*** Block opens ***
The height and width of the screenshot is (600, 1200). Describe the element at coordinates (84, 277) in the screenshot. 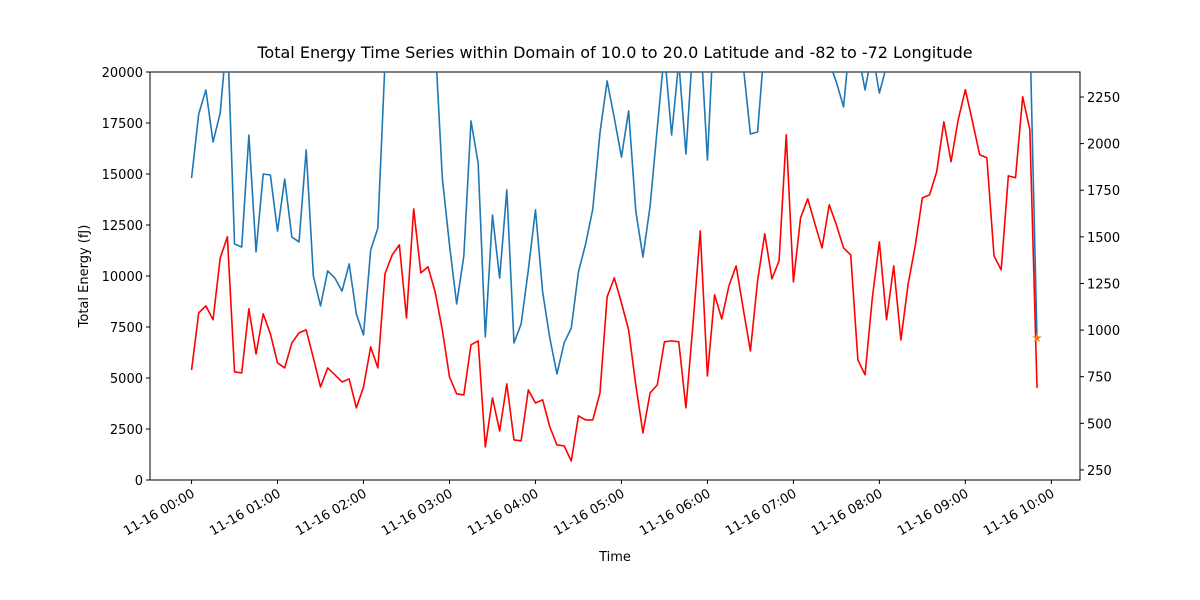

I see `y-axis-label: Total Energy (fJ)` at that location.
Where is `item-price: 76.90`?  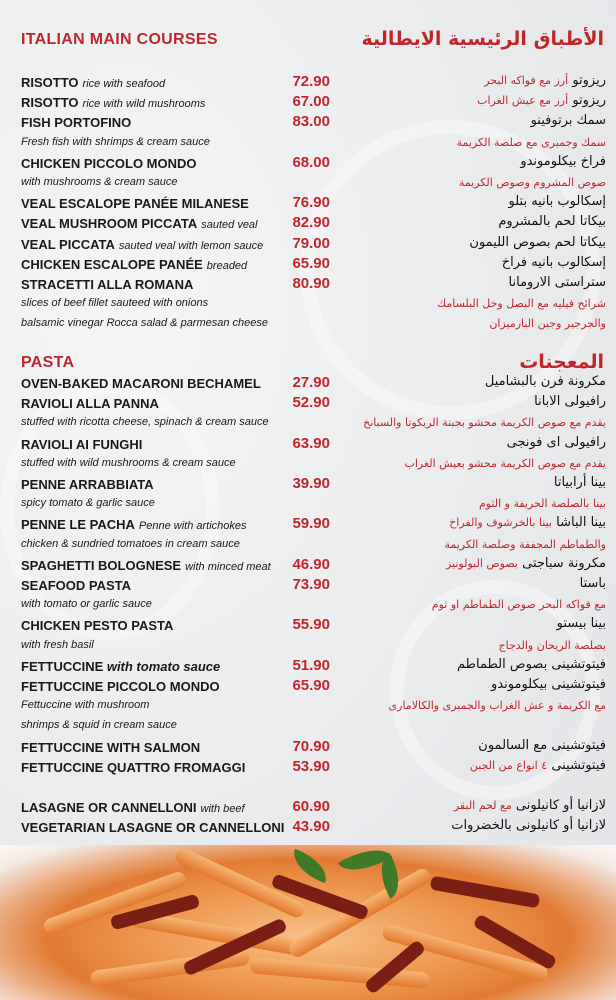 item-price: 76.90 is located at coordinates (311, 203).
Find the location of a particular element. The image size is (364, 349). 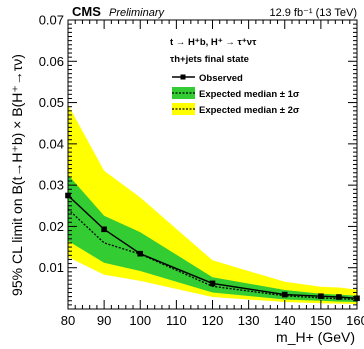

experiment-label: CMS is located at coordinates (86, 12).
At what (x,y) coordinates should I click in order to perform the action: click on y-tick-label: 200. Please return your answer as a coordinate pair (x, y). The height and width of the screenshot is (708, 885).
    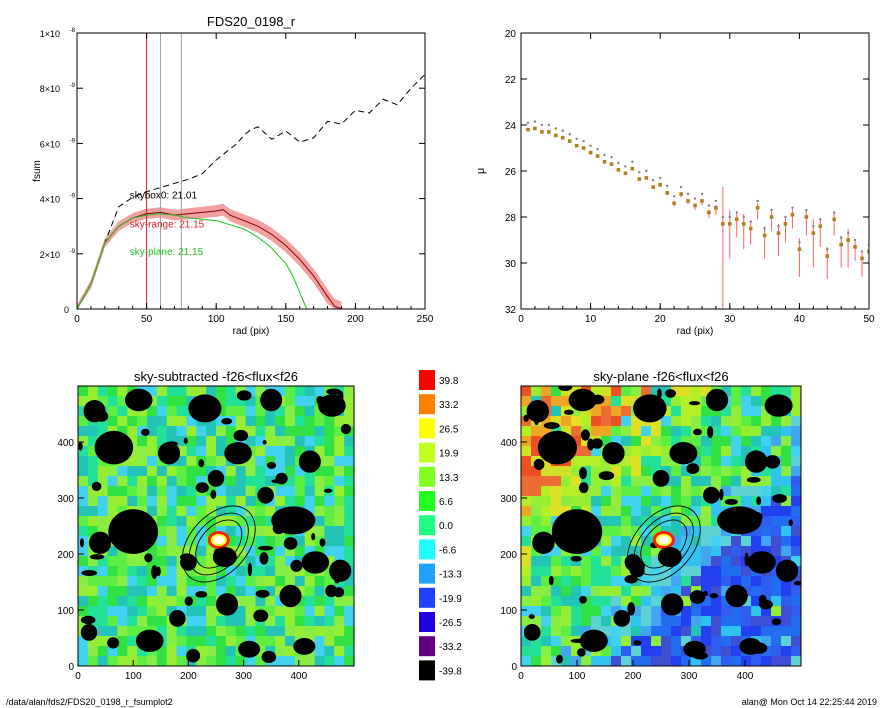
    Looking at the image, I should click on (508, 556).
*** Block closes ***
■ Problem statement
Please change "screenshot" to "screen capture" in the part of the material that opens with the line containing "Find the location" and closes with the end of the material, and give that part back with nothing else altered. Leave the pictures out of your answer.

■ Solution
Find the location of a particular element. The image size is (364, 349). 

experiment-label: CMS is located at coordinates (86, 12).
At what (x,y) coordinates should I click in order to perform the action: click on y-tick-label: 200. Please return your answer as a coordinate pair (x, y). The height and width of the screen capture is (708, 885).
    Looking at the image, I should click on (508, 556).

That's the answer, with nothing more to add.